The Toronto District School Board (TDSB) is being slammed for a controversial student census that incorporates critical race theory and gender ideology.

Jamil Jivani, President of the Canada Strong and Free Network, and Samuel Sey of SlowToWrite.com – two prominent black voices who have spoken out against the perils of critical race theory – told True North how the student census demonstrates the TDSB’s commitment to administering critical race theory.

“The TDSB’s student census is clear, irrefutable evidence that critical race theory is being practiced in Canadian public schools by administrators and school board officials,” says Jivani, a former advisor to the current Ontario government.

“The TDSB has been bragging about using critical race theory and “anti-racism” – better described as racism – for several years,” says Sey. “This TDSB census, however, is a more radical mission to infringe on parental rights and indoctrinate students.”

The board recently released the research principles that will be guiding their 2022 census and the frameworks include anti-oppression theory, anti-racist and critical race theory, and decolonial theory. 

These progressive theories of viewing the world typically assert that white people have created and perpetuated a system to benefit themselves at the expense of Blacks, Indigenous peoples and other racial minorities.

For example, the census will use Quantitative Critical Race Theory, also known as QuantCrit, which prioritizes black people’s and other racialized minority’s interpretation of data over white people’s.

“QuantCrit acknowledges that data are open to numerous subjective (and conflicting) interpretations and QuantCrit foregrounds knowledge of racialized people of color and other marginalized communities to inform research, analyses, and findings,” reads the document.

Jivani notes that “when Canadian have expressed concerns about CRT in the school system, proponents of the ideology have often said CRT is not being taught in schools.”

“The problem has always been both the practice of CRT in schools as well as the placement of CRT in curricula. Defenders of CRT cannot deny this,” Jivani adds.

While the TDSB has committed itself to combatting all types of racism, the board specifically targets anti-black and anti-indigenous racism.

“Although different forms of racism are deeply connected…centring and finding solidarity with Indigenous Peoples and Black lives is essential in the work of recognizing, confronting and disrupting” all forms of systemic oppression, the document notes.

The TDSB’s commitment to so-called anti-racism has led them to abolish the practice of streaming, which divides classes based on their difficulty level to better cater to the individual student’s level of skill and knowledge.

Jivani says that class streaming can disproportionately affect minorities but is a result of class inequality and can be alleviated with alternative measures.

“The solution is to ensure kids are not locked into one stream of academics too early on in their time as students, but also ensure kids are being challenged according to their abilities,” he says.

The TDSB is also being criticized for its embrace of gender identity ideology from parents rights organizations.

Esme Vee, a founding member of the Canadian Women’s Sex-Based Rights (caWsbar), told True North that educators informed by university-level gender theories are “hypersexualizing the learning environment.” 

“For the most part, anyone who’s advocating for gender identity ideology and teaching it to children believes they’re doing the right thing,” Vee says. “But, they are not aware of the wider implications of making children confused about their sex.”

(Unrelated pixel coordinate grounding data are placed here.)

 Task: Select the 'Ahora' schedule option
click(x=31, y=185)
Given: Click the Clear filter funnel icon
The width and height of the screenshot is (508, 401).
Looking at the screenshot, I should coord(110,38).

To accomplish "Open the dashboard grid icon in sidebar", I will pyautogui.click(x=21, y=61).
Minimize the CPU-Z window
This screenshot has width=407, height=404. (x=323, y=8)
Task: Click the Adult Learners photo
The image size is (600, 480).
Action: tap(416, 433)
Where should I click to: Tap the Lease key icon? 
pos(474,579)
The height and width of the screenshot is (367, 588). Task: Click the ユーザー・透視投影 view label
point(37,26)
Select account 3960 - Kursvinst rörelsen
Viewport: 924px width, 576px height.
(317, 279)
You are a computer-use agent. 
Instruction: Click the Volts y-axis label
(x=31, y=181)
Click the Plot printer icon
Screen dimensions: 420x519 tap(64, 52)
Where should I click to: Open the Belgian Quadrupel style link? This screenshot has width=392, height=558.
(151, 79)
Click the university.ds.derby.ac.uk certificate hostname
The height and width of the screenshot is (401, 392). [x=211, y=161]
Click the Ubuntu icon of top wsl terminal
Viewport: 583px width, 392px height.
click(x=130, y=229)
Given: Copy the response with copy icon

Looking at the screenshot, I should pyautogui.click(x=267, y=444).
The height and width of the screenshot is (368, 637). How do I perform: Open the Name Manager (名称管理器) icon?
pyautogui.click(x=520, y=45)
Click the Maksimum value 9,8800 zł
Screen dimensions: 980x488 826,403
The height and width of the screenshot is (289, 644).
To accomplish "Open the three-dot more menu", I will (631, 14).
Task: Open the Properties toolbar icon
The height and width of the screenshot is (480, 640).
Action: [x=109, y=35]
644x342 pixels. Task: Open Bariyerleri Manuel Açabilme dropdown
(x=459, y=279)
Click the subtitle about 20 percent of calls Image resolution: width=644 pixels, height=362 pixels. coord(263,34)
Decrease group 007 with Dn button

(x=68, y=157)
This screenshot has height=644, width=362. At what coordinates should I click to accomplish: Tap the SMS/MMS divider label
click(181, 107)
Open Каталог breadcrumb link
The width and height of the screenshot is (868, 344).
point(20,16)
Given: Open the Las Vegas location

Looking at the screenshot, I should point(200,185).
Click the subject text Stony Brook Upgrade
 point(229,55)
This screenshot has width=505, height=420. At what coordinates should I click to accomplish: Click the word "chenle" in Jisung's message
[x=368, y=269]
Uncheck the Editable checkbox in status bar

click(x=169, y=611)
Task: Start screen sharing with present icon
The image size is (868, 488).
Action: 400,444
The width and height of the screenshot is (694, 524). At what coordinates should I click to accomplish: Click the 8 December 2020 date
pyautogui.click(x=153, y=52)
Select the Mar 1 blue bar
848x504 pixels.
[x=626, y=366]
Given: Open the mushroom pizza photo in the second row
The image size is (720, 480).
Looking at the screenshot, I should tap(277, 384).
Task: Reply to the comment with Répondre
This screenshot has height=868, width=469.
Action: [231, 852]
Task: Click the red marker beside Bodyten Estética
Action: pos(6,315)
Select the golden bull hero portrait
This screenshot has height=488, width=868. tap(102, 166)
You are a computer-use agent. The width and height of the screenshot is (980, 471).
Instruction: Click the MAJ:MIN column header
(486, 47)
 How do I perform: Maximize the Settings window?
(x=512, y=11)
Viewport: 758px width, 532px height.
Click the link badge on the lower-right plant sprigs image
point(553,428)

In the student census given to children in grades 4-6, students are asked to “best describe your current gender identity.” The census given to students in grades 7-8 lists options such as genderfluid and genderqueer. 

Vee says that while she has observed a shift toward embracing gender identity ideology in the past decade, parents are only now starting to realize what is being taught in schools because children were subjected to at-home learning during the Covid-19 pandemic.

“The parents during the time of Covid got to look over their kids’ shoulders…and I think that was sort of a catalyst for parents to start looking more closely at what’s going on.”

Samuel Sey says that the TDSB’s teaching and learning materials “show they’ve been using critical race theory since at least the 2014-2015 school year.”

As word of the TDSB census document circulated on social media, parents expressed concern with the school board’s direction.

“My kids are in the TDSB, I can’t sell my house and move,” one parent wrote on Twitter. “I have no idea what the hell to do.”

Another Twitter user commented that parents need to be more vocal and oppose what is being pushed in schools.

“Parents should be screaming about this nonsense. It has to stop.”